Interestingly, at the start of the experiment, almost all the students wanted to be in the podcast group. “But then right before I gave them the quiz, I asked them again which group they would want to be in, and most of them had changed their minds—they wanted to be in the reading group,” Daniel says. “They knew they hadn’t learned as much.”
He says it’s possible that, with practice, the listeners might be able to make up ground on the readers. “We get good at what we do, and you could become a better listener if you trained yourself to listen more critically,” he says. (The same could be true of screen-based reading; some research suggests that people who practice “screen learning” get better at it.)
But there may also be some “structural hurdles” that impede learning from audio material, Daniels says. For one thing, you can’t underline or highlight something you hear.

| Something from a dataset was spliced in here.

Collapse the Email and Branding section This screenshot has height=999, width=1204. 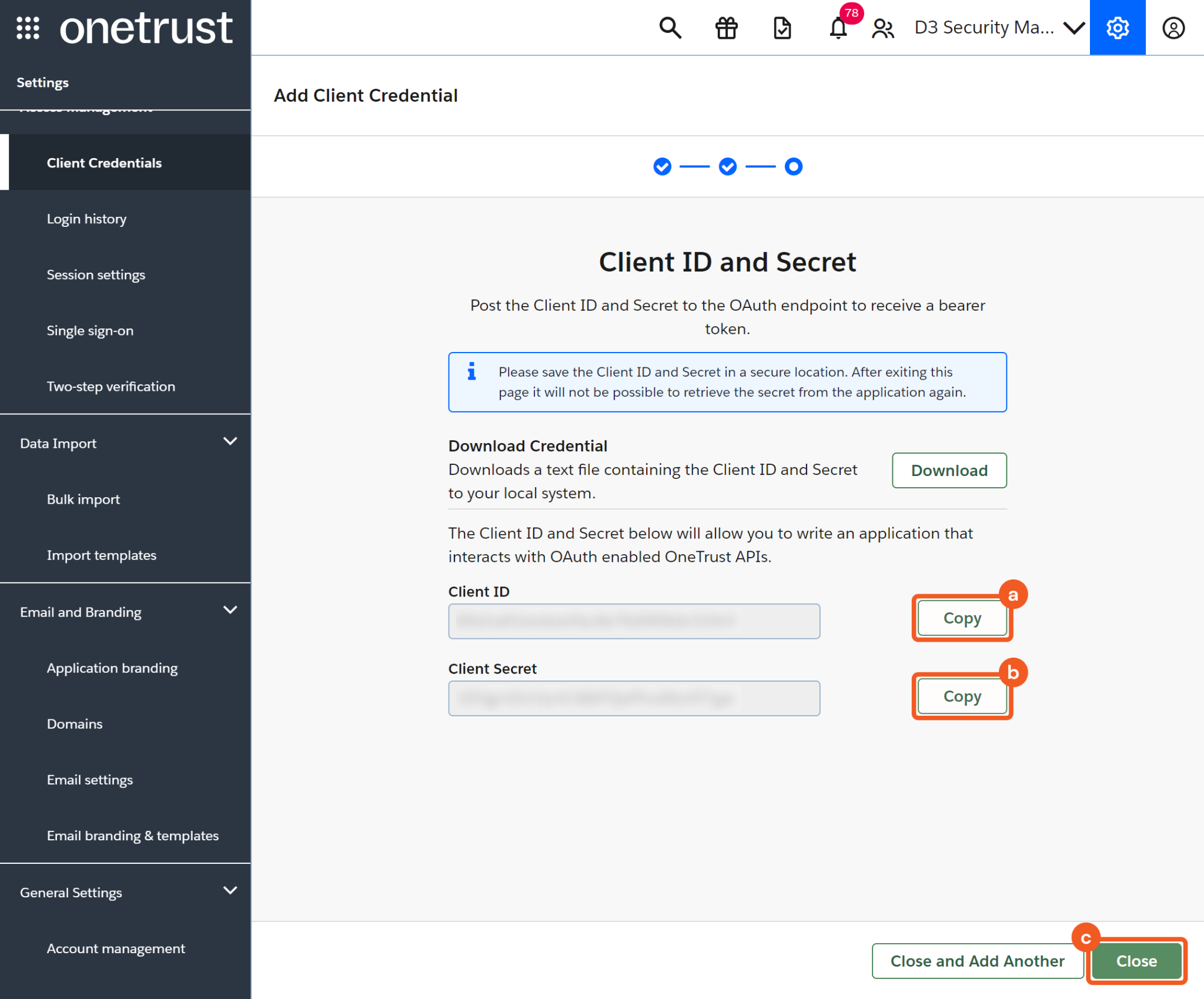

And many of the “This is important!” cues that show up in text books—things like bolded words or boxed bits of critical info—aren’t easily emphasized in audio-based media.

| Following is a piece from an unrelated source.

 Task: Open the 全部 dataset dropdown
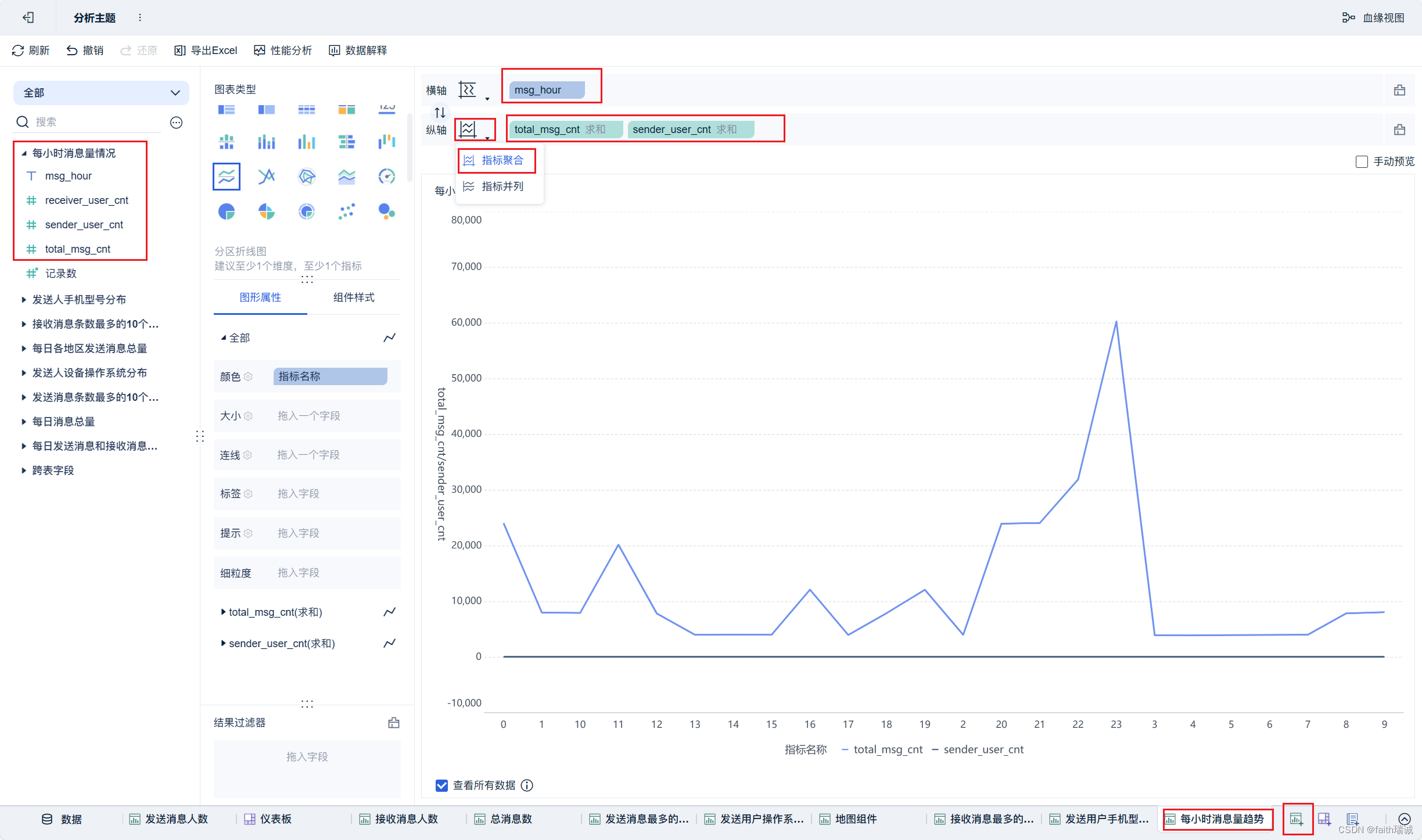[101, 93]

But audiobooks also have some strengths. Human beings have been sharing information orally for tens of thousands of years, Willingham says, while the printed word is a much more recent invention. “When we’re reading, we’re using parts of the brain that evolved for other purposes, and we’re MacGyvering them so they can be applied to the cognitive task of reading,” he explains. Listeners, on the other hand, can derive a lot of information from a speaker’s inflections or intonations. Sarcasm is much more easily communicated via audio than printed text. And people who hear Shakespeare spoken out loud tend to glean a lot of meaning from the actor’s delivery, he adds.
However, a final factor may tip the comprehension and retention scales firmly in favor of reading, and that’s the issue of multitasking. “If you’re trying to learn while doing two things, you’re not going to learn as well,” Willingham says. Even activities that you can more or less perform on autopilot—stuff like driving or doing the dishes—take up enough of your attention to impede learning. “I listen to audiobooks all the time while I’m driving, but I would not try to listen to anything important to my work,” he says.
All that said, if you’re reading or listening for leisure—not for work or study—the differences between audiobooks and print books are probably “small potatoes,” he adds. “I think there’s enormous overlap in comprehension of an audio text compared to comprehension of a print text.”
So go ahead and “cheat.” Your book club buddies will never know.